Due to the rural setting, the team had to calculate how much light to use. Acuity officials wanted a good balance in light levels to illuminate the flag, so a goal of 0.75 to I average foot-candles was chosen. It was also decided to dim the fixtures to every night after midnight.
Color temperature was carefully examined. The team constructed a mockup to determine the best rendering to accentuate the blue and red of the flag. A cool-white color temperature of 5,000 K was chosen.
GREAT LIGHTS, GREAT HEIGHTS
Although the flag is 120 ft. x 60 ft, the area to illuminate was a 246-ft–dia., 60-ft.-tall cylinder, when accounting for all directions that the flag could be flying. Strong but concentrated beams of light would be required to optimize the flag’s nighttime appearance.
After the beam pattern was established, Peck sought a lighting fixture to fulfill the requirements and chose Phoenix Products Co. Inc., Milwaukee. After experimenting with several lighting options, the EcoMod 300, with its narrowest beam pattern, was chosen. With precise directional capabilities, exceptional light quality, and durable design, the fixtures proved perfect for the application. The lighting team decided on 18 fixtures grouped into nine pairs to optimize light output while keeping the surrounding area as unaffected as possible.

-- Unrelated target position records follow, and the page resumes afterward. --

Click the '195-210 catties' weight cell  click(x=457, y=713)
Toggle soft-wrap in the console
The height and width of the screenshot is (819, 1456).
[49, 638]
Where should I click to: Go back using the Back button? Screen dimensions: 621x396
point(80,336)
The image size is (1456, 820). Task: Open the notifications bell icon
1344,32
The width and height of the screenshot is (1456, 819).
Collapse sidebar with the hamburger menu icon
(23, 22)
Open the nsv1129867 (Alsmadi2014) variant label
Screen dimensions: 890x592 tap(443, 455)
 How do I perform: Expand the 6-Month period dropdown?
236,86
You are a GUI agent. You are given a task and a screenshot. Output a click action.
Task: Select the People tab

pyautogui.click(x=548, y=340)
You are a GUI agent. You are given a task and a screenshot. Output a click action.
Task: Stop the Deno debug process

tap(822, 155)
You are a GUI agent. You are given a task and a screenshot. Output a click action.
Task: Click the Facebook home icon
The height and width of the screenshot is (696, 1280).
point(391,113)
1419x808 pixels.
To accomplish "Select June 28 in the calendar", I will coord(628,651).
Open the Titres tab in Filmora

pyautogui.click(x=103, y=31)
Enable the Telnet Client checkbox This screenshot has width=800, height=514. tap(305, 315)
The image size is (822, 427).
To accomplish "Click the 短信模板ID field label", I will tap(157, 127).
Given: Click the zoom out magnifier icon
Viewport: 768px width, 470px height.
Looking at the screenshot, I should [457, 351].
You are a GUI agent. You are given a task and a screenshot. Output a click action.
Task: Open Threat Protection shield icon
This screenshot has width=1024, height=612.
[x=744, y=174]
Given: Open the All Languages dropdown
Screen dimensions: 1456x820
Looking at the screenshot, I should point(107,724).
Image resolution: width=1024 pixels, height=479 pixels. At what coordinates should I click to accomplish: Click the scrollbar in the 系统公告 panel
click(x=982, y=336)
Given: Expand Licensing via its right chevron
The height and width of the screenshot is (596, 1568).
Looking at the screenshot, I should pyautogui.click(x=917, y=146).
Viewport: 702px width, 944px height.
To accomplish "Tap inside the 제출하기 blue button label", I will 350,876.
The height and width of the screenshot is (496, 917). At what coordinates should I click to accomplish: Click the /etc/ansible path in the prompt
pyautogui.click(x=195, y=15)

In a radius of 55 ft. from the pole, they aimed the fixtures 22 1/2 deg. to either side of the pole and about 6 deg. down from vertical. This lit the entire flag regardless of wind strength and direction. This strategy also increased the flag’s vertical luminance and rippled texture in the wind.
The light angle also needed to properly light the flag when it was flying at half-mast. With its precise aiming and defined optics, the EcoMod provided the correct illumination.
The decision to veer from the traditional flagpole lighting technique has been reaffirmed in the months following installation. The flag’s height, along with the wind from nearby Lake Michigan, causes it to rarely hang down. Ben Salzmann, president and CEO of Acuity Insurance said, “We proudly fly this flag because we are blessed to live and work in the United States of America.” And because of the intricate lighting design, his vision of patriotism is equally radiant at night.